Zeitgenössische Darstellung des vom Vernagtferner gestauten Rofener Eissees

Tinten- und Aquarellzeichnung
Eiswall und See 1601

Die Darstellung des Rofener Eissees ist die älteste bekannte Darstellung eines alpinen Gletschers. Sie stammt wahrscheinlich von Abraham Jäger, (ca. 1601-1620). Wiedergegeben wird der von der bis in das Rofental reichende Zunge des Vernagtferners aufgestaute Rofener Eissee, wie er sich im Juli 1601 mit einer Seespiegelhöhe von 2260 m zeigte. Er erstreckte sich über 1,7x0.4 km und hatte ein Volumen von 11 Millionen m3. (Orginal im Tiroler Landesmuseum, Innsbruck, hier Wiedergabe nach der Zeitschrift f.
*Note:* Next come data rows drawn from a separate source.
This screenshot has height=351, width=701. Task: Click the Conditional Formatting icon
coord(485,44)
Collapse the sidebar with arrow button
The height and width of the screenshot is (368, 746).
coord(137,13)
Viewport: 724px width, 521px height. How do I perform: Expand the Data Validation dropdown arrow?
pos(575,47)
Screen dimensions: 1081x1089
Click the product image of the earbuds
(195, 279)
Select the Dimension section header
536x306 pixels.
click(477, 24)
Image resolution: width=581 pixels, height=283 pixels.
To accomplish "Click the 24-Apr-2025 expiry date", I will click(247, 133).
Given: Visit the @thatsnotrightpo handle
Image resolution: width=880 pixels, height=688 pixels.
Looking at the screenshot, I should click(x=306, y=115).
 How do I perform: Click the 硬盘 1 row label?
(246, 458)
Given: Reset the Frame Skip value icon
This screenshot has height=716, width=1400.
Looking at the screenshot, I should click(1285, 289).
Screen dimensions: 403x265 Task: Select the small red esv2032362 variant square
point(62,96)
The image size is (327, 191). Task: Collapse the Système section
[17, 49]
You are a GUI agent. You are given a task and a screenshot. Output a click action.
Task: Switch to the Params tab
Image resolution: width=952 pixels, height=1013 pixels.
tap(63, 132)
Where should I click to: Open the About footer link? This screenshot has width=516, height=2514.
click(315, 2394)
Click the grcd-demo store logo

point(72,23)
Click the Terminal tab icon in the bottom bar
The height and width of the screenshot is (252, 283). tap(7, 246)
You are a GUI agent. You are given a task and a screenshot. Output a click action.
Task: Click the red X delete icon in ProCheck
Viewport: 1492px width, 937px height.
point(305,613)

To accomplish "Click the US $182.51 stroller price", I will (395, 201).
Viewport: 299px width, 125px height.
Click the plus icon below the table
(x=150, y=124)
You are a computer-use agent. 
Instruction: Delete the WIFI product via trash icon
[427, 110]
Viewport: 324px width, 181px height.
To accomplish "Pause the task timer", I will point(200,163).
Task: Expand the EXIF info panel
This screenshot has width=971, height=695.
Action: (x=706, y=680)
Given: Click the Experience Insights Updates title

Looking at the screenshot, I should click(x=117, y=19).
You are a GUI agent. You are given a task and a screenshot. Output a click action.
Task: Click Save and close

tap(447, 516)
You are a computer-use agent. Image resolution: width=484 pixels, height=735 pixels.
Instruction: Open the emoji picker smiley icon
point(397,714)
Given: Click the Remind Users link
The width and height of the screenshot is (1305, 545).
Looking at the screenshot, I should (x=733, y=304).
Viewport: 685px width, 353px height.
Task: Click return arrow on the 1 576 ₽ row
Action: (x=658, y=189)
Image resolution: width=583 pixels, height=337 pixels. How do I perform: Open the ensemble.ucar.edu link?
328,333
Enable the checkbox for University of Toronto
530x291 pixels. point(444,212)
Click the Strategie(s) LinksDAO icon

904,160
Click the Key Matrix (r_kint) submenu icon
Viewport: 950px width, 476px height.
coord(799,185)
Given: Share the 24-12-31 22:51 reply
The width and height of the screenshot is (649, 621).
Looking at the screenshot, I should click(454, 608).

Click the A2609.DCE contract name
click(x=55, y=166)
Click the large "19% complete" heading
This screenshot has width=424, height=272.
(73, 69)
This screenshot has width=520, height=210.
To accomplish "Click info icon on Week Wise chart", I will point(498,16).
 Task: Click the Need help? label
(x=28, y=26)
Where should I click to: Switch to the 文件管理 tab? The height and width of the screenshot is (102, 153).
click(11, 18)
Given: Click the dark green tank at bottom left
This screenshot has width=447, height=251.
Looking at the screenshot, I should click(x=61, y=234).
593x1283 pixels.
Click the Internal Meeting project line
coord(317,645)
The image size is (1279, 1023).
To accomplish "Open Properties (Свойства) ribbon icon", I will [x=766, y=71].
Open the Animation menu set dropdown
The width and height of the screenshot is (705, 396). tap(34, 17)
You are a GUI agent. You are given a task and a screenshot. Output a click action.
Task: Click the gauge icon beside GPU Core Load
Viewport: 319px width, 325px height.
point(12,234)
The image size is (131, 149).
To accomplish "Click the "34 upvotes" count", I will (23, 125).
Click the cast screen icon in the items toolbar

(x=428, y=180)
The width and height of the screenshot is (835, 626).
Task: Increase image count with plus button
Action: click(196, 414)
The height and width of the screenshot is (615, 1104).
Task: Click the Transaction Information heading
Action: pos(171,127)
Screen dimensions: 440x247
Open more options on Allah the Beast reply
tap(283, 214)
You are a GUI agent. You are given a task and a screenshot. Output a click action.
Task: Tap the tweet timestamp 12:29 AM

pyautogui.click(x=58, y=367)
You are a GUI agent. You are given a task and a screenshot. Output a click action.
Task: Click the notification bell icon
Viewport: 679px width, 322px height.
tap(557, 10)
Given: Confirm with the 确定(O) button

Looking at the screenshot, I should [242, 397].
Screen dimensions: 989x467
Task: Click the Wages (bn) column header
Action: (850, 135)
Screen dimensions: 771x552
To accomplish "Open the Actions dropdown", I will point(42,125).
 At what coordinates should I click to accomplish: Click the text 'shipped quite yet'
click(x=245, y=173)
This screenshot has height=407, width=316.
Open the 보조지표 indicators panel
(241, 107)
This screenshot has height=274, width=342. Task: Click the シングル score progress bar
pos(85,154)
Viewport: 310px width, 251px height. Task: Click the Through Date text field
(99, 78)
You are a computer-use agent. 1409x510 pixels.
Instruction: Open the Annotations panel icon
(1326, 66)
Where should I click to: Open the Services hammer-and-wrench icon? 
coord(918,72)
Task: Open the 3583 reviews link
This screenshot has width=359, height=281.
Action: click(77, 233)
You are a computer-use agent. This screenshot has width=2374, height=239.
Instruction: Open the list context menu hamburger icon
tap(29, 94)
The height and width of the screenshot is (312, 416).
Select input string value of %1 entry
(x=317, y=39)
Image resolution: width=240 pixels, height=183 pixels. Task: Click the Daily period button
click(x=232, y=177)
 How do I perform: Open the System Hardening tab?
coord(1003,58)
Gletscherkunde und Glazialgeologie 26/2, 1990)

Der Rofener Eissee 1601

Gurgler See,

Das frühe wissenschaftliche Interesse am Vernagtferner ist mit der zeitweiligen Existenz des Rofener Eissees unmittelbar verbunden. Dessen immer wiederkehrende Ausbrüche hatten teilweise katastrophale Folgen für die Ansiedlungen im hinteren Ötztal. Das Bild zeigt die Landschaft eher phantasievoll, dennoch sind einige Details, wie etwa die auf dem See schwimmenden Eisberge, korrekt wiedergegeben. Tatsächlich dürfte der See ähnlich ausgesehen haben wie der Gurgler Eissee auf der nebenstehenden (eingefärbten) Daguerrotypie von 1846.